Kerja Magic Mushroom Kacaukan Otak sampai Tiga Minggu

Posted on

Magic mushroom atau jamur magic salah satu jamur yang populer. Mengonsumsi jamur ini menyebabkan aktivitas otak menjadi kurang terorganisir dan lebih acak, dengan efek ini berlangsung selama beberapa minggu.

Setelah mengamati fenomena ini, para penulis studi pencitraan otak baru menunjukkan bahwa pengacakan pola konektivitas ini dapat menghasilkan kognisi yang lebih fleksibel, yang dapat menjelaskan bagaimana psikedelik membantu meringankan depresi dan kondisi kesehatan mental lainnya.

Melansir IFL Science, para peneliti merekrut tujuh orang untuk mengonsumsi psilocybin — senyawa psikoaktif dalam jamur — atau metilfenidat, bentuk generik Ritalin, dalam dosis tinggi. Rata-rata, partisipan menjalani 18 pemindaian otak MRI pada minggu-minggu sebelum dan sesudah perjalanan mereka, serta selama menjalaninya. Tujuannya untuk mengungkap efek akut dan persisten obat tersebut.

Awalnya, penulis studi menemukan bahwa setiap orang memiliki pola konektivitas jaringan yang sangat spesifik dan unik, seperti semacam sidik jari saraf yang dapat digunakan untuk mengidentifikasi individu mana pun. Namun, segera setelah mengonsumsi psilocybin, pola konektivitas menjadi lebih kacau, hingga para partisipan tidak lagi dapat dibedakan satu sama lain berdasarkan aktivitas otak mereka.

“Otak orang-orang yang mengonsumsi psilocybin terlihat lebih mirip satu sama lain daripada diri mereka yang tidak mengonsumsi psilocybin,” jelas penulis studi Nico Dosenbach dalam sebuah pernyataan.

“Individualitas mereka hilang untuk sementara.

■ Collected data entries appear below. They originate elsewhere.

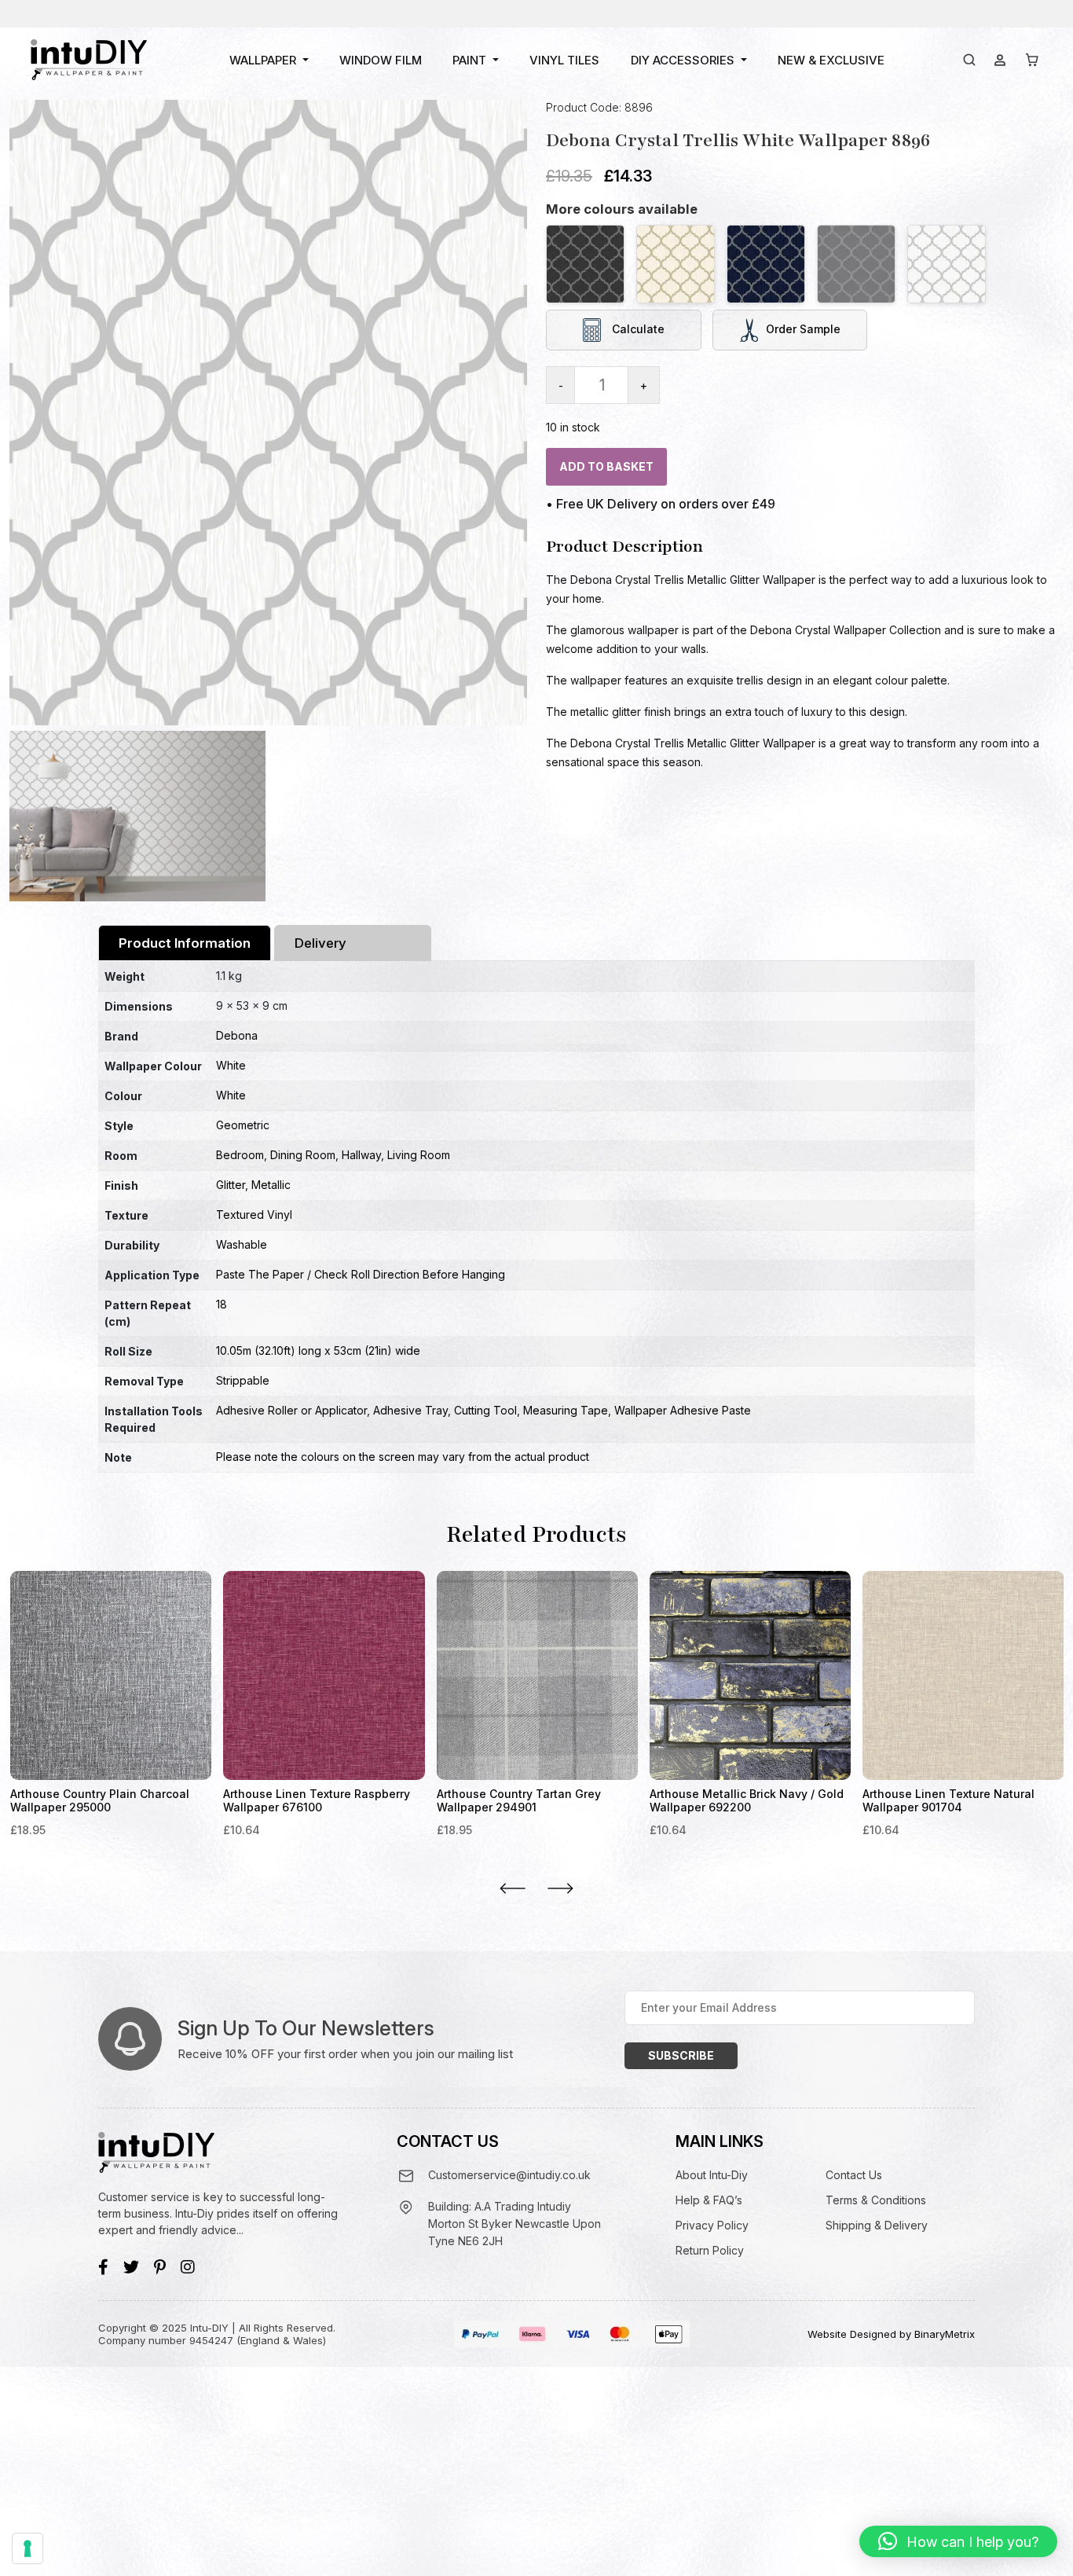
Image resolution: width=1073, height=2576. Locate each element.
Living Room (418, 1154)
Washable (241, 1244)
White (231, 1065)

Hal ini memverifikasi, pada tingkat neurosains, apa yang dikatakan orang-orang tentang hilangnya jati diri mereka selama perjalanan,” lanjutnya.

Temuan semacam itu bukanlah hal baru. Banyak penelitian sebelumnya menunjukkan bahwa psikedelik bekerja dengan memicu kondisi otak ‘entropik’ yang menyebabkan pola komunikasi kaku antar jaringan otak terputus. Efek ini terutama diamati terkait dengan jaringan mode default (DMN), yang mengendalikan kognisi kita sehari-hari dan mengoordinasikan aktivitas seperti melamun, introspeksi, dan mengingat kembali autobiografi.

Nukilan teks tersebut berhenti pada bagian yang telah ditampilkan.